Bien que je fusse pressé, je décidai de m'arrêter un instant aux côtés de ce curieux personnage. D'un geste de la main, il m'invita à marcher sur le trou d'homme voisin, à quelques mètres à peine du sien. Sans hésiter, je m'y plaçai, et aussitôt sentis comme un verrou qui grince à la poitrine. Un sifflement sourd dégorgea du goudron ; un souffle d'angoisse frappa ma glotte. Dans mon soudain affolement, je cherchai désespérément à croiser le regard de l'hurluberlu en tailleur. Celui-ci l'avait planté au sol, la bouche fixée en un rictus absurde. Les secondes s'égrenèrent avec épaisseur avant que de petits tapotements vinssent frotter la plaque sous mes pieds, comme des doigts qui pianotent avec impatience. Puis le silence se fit. La frappe qui suivit dépassa en force tout ce que j'avais pu prévoir ; je fus projeté sur la chaussée. Les genoux endoloris, je refusais de quitter la bouche d'égout des yeux.

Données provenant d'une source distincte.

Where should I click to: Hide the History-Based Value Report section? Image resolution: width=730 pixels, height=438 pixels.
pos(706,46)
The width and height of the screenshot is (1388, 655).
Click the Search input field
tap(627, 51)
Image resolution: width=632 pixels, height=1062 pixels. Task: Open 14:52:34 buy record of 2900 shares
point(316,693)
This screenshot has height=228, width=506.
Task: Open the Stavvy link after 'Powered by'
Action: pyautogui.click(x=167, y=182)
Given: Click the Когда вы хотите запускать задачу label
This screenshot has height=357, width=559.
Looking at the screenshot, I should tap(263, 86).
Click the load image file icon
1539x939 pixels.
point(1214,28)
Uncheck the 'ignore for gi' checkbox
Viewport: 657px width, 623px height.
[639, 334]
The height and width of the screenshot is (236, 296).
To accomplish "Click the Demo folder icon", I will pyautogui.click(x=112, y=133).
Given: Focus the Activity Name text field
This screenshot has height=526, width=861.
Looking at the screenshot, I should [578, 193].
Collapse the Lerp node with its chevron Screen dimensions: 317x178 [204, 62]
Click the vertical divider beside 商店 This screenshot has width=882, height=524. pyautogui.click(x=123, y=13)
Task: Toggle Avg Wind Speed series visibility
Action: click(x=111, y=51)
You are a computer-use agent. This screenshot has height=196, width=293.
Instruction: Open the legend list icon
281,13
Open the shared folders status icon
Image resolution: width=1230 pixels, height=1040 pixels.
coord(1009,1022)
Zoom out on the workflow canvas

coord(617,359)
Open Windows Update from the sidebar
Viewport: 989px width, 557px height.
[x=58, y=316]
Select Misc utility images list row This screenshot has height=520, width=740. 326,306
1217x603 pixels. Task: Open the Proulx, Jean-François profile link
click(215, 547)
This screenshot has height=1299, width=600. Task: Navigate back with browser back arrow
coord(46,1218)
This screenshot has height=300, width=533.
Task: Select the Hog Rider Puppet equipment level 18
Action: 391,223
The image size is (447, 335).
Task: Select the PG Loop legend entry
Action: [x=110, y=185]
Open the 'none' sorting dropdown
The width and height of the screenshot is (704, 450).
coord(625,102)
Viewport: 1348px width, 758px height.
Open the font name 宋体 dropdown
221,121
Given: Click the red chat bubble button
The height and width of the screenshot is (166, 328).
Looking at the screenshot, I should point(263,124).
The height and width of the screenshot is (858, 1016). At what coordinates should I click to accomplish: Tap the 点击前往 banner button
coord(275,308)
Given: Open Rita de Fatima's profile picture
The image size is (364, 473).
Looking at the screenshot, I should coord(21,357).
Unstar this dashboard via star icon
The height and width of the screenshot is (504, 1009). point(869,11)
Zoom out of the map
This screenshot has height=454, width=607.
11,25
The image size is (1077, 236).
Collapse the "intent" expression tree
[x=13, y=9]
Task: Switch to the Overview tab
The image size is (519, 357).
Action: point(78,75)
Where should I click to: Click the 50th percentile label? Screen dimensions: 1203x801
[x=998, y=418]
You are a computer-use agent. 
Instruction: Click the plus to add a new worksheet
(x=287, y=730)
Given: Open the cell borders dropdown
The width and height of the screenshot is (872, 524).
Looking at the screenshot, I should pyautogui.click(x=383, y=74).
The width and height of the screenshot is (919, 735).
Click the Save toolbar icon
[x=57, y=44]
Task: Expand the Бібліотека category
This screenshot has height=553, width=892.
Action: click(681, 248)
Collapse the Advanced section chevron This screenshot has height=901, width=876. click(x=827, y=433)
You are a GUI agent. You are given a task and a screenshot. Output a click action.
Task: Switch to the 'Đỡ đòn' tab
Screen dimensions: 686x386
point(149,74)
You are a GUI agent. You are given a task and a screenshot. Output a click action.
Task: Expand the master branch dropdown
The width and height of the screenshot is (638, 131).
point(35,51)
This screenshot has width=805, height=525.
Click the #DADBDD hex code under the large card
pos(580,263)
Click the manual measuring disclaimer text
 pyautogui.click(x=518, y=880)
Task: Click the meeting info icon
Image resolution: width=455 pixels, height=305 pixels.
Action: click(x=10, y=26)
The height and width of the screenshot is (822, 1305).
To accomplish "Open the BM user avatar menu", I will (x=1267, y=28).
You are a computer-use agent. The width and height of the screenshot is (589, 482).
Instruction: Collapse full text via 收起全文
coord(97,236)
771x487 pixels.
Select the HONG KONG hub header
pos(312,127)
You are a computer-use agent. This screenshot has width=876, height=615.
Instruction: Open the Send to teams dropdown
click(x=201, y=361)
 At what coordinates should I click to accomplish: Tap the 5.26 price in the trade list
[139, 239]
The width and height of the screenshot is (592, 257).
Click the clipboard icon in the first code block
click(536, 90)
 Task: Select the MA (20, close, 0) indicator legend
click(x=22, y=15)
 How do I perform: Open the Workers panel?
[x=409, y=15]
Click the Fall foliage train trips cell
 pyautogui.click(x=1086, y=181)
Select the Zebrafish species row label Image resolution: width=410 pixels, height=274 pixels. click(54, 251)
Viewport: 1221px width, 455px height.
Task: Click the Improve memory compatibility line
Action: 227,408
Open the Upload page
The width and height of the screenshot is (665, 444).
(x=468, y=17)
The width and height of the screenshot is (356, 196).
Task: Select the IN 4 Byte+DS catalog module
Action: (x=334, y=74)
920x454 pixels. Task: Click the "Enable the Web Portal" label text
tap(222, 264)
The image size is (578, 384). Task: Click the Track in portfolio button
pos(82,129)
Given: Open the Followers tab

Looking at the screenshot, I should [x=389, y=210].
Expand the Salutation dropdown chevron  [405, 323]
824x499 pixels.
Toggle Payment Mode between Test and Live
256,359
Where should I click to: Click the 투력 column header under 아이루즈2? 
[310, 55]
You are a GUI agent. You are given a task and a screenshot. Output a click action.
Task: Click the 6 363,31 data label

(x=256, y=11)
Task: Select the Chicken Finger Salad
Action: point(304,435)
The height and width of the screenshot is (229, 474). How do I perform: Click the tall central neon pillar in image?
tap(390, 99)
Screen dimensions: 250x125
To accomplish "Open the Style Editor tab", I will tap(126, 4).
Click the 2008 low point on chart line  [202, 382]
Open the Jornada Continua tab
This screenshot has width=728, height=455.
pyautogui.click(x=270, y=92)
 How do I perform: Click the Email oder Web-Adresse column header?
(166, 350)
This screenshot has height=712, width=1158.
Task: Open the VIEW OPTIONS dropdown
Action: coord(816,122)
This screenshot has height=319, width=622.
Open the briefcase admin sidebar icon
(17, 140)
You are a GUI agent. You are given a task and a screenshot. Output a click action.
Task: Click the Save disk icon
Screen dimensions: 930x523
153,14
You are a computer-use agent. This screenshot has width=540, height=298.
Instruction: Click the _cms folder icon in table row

Lentement, avec une délicatesse des plus épouvantables, une main livide souleva le cercle d'acier, puis se mit à glisser dans ma direction.

"Pèse ! m'ordonna le pesant barbu."

Une deuxième main diaphane rayonna de la brèche.

"Pèse ! Pèse !"

Dix autres se faufilaient déjà à l'air libre. Sans plus de tergiversation, je sautai de nouveau sur la plaque. La pression retrouvée garrotta efficacement l'armée de bras. Frénétique, sans même me comprendre, j'abattis mes deux poings, trépignai à pieds-joints, jusqu'à ce que la plaque ait scié les membres évadés. Essoufflé, je regardai palpiter ces restes blêmes en pleurant à gros bouillons. L'autre homme était resté dans son hébétement toute la lutte durant. Ne resterais-je pas comme lui, à jamais, si à tout instant comme maintenant je pesais ? Je déshabillai le barbu du regard, et y décelai les dégoûtantes moisissures de l'immobilité. Le dépit me gagna si bien que je me retirai tout à fait de la bouche d'égout, d'où s'échappa sans tarder une indéchiffrable bête : horrible assemblage de masses de corps semblables, je reconnus avec stupeur cent fois, mille fois ma propre face dans ce grylle. Il était le tissu de tous les possibles, qu'on traîne dans les sous-sols comme on l'enferme dans les sous-sois. Bien sûr, je craignais tous ces mois que je n'étais pas mais aurais pu être, mais valait-il la peine de peser sur les brèches par où ils voulaient s'enfuir ? J'étreignis le monstre avec passion, et lui promis de lui rendre visite dans la sous-ville sous peu. Je jetai un dernier coup d'œil sur le barbu qui pesait toujours, puis m'excusai de partir si vite, c'est que j'étais pressé.